遺族年金がもらえない理由とは?国の給付金・生命保険でリスク回避!
また生命保険などで資金を積み立てておくのも1つの手です。これについては、後半にお話していきますね。
遺族年金がもらえない?ポイントは「加入期間」と「受給者の年収」
どちらの受給要件も満たした場合は、両方の遺族年金を受け取ることができます。
まずは両者に共通する、遺族年金がもらえない理由を見てみましょう。
【1】年金制度への加入期間が足りないと、遺族年金をもらえない
遺族年金は、亡くなった人が死亡当時に年金に加入していたか、あるいは老齢年金の加入期間(受給資格期間)が「25年以上」でないと受給できません。
国民年金は日本国内に住む20歳以上60歳未満の人が加入するものです。
ただし厚生年金の場合、加入条件は年齢だけではありません。
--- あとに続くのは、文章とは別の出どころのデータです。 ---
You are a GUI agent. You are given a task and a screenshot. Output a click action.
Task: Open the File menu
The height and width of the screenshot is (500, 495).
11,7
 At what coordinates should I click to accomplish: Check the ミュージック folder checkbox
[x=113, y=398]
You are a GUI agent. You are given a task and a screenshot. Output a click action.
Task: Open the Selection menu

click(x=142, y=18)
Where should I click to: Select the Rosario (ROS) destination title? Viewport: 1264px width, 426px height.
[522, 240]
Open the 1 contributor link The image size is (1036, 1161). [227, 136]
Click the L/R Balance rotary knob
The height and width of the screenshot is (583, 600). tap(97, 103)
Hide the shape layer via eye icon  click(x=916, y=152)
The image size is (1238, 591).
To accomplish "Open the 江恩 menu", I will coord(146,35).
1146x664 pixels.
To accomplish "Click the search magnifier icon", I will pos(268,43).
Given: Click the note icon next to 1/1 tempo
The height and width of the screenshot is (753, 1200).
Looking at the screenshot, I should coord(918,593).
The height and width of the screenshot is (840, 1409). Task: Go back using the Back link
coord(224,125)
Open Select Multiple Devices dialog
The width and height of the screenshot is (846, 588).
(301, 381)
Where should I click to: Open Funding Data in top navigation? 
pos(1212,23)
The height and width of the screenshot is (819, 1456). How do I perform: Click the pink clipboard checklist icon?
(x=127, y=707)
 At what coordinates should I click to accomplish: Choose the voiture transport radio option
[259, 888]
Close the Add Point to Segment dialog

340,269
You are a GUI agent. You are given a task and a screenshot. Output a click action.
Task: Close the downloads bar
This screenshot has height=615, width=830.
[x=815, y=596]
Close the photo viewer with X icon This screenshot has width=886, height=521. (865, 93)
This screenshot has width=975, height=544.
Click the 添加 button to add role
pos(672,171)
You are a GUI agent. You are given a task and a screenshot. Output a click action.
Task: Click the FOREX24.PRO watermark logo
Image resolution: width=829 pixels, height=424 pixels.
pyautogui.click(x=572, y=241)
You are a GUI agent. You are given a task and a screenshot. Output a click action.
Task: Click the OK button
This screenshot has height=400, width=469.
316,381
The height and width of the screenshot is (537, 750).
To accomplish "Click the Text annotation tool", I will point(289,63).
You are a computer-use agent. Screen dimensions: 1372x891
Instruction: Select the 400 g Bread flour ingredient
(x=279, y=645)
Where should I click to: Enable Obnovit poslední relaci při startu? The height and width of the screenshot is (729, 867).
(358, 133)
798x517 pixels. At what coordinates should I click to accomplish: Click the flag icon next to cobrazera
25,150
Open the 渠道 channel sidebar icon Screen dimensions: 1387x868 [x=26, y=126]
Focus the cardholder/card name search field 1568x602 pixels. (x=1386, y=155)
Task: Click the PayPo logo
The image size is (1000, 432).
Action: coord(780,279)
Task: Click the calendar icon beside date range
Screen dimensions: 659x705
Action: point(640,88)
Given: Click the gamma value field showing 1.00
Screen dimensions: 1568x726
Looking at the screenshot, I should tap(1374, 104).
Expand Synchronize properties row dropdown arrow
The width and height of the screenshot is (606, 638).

詳しい加入条件・加入期間については次の記事をご覧ください。
【2】保険料の納付期間が足りないと、遺族年金をもらえない
被保険者期間中の方が亡くなった場合は「保険料納付済期間」が「国民年金年金加入期間」の3分の2以上であることが、遺族年金の受給条件となります。
また次の要件を満たす場合、「死亡日のある月の前々月までの1年間」に保険料滞納がなければ遺族年金を受給できます。
- 死亡日が2026年4月1日前
- 死亡日の年齢が65歳未満
【3】年収が850万円以上の人は、遺族年金をもらえない
遺族年金は原則、「亡くなった人に生計維持されていた遺族」しか受け取れません。
(別居でも、仕送りしている・健康保険の扶養親族であるなどの場合は認められる)
・遺族の死亡当時の「年収」が850万円未満、または「所得」が655.5万円未満
ちなみに給与所得の場合、「年収」から「給与所得控除」を引いた金額が「所得」です。
ただし遺族年金の受給条件は、これだけではありません。
次の章から、遺族基礎年金・遺族厚生年金の詳しい受給条件を確認していきましょう。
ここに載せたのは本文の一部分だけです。